Unlike other alternative medicines such as homeopathy, acupuncture or reiki, herbal medicine and conventional medicine share the same origins.
Pharmaceuticals, however, have to go through rigorous scientific testing before going to market, whereas herbal medicines don’t. Pharmaceutical doses are strictly regulated, whereas herbal medicine is often a blend of different herbs; whether or not they always work is contested.
Pharmacists extract the key active ingredient from a plant, or synthesise its molecules, concentrating its properties to maximise its effect on the human body and removing parts of the plant which are not needed for the illness or ailment being treated. These become medicines.
Herbalists, on the other hand, use the plant itself, sometimes in a tea or distilled in a tincture. They say that this is often more effective for mild to moderate illnesses and complaints including depression and anxiety and irritable bowel syndrome (a so-called idiopathic illness where there doesn’t appear to be an easily identifiable cause), among others. They argue that the herbs usually have less side effects than pharmaceutical medicines.
Herbs are also used at home, particularly in rural areas, to heal everyday scrapes and ailments. The herbs used in medicine can have more than one action and so herbalists might use a different plant for multiple ailments, or blend a selection of herbs together, based on the patient’s individual symptoms; this requires much more specialised knowledge. Professional herbalists need to have gone through years of training.

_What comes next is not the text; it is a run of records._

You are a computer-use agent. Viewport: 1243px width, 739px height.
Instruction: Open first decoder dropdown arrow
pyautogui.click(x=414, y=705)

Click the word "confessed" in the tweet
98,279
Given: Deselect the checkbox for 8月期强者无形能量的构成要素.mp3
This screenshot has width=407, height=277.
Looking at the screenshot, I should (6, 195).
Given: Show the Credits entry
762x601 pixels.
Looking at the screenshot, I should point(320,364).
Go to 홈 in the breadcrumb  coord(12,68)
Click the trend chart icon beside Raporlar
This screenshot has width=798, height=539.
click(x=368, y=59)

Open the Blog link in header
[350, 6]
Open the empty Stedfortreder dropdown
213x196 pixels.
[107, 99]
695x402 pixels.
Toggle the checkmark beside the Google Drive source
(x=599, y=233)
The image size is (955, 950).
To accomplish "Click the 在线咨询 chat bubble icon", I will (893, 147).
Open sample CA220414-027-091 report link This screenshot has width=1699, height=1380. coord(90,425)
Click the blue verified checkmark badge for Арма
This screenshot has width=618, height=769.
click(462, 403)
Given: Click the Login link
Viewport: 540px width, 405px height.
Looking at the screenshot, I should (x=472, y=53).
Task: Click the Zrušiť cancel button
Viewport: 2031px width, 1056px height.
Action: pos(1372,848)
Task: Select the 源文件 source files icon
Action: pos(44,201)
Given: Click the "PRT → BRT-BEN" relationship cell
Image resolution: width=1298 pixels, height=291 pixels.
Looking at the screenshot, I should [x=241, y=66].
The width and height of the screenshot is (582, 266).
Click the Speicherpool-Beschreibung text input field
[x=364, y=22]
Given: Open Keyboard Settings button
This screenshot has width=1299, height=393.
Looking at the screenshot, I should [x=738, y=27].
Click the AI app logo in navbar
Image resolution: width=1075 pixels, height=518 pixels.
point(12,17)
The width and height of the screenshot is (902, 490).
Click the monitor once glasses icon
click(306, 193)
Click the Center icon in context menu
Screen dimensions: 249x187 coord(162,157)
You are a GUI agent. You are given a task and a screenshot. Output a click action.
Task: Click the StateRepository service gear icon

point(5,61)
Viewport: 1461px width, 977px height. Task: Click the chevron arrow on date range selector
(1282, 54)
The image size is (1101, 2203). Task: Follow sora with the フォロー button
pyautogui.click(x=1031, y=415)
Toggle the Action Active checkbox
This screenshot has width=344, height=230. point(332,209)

In the wrong hands, herbal medicine can kill. In 1993, over 105 patients in Belgium were given a Chinese herbal preparation for weight loss. It was meant to contain a herb called stephania, but was in fact laced with a similar looking herb, aristophania, a known carcinogen which can cause urinary tract, kidney failure and cancers. They were all diagnosed with kidney failure. A member of the aristolachia family, known as birthwort, was used in childbirth for millenia because it resembled the birth canal, but we now know it is dangerous.
Helen Sheridan is associate professor of drug discovery and ethnopharmacology at the School of Pharmacy and Pharmaceutical Sciences in Trinity College Dublin and an adviser to the subcommittee on herbal medicines with the Health Products Regulatory Authority (HPRA, formerly the Irish Medicines Board). She says that the quality of herbs is one of the biggest problems. Even plants like sage or rosemary, used in food and medicine, are heavily laden with bioactive chemicals.
“I have no issue with herbal teas as they are generally quite dilute, although liquorice tea is not good if you have high blood pressure but you might not see that in the small font on the package.”
Still, herbal medicine was the primary mode of healthcare for all but the last 50-100 of the 12,500 years or so years that humans have been in Ireland. Today, around 80 per cent of the world’s population rely primarily on herbal medicine, whether passed through informal community networks or through specialised herbalists. In the western world, people visit herbalists out of choice; in the developing world, they visit them because there are not enough doctors and conventional medicine is prohibitively expensive.
Across the world, around 25 per cent of all pharmaceutical medicines are derived from plants; many treatments for malaria, warts, bowel disorders, heart conditions and chronic pain, come from pharmacists and doctors learning about folk knowledge.
Some people have traditional knowledge of cures foisted on them and reluctantly accept that their role in the community as a healer, says Ronnie Moore, a professor of sociology in UCD. These people tend to avoid payment, although some might accept a present. It can be a burden as much as a gift, but it is a powerful obligation and whether through social pressure or because of a sense of duty and reverence, few people dodge this call, a call that is part of the very fabric of life and death.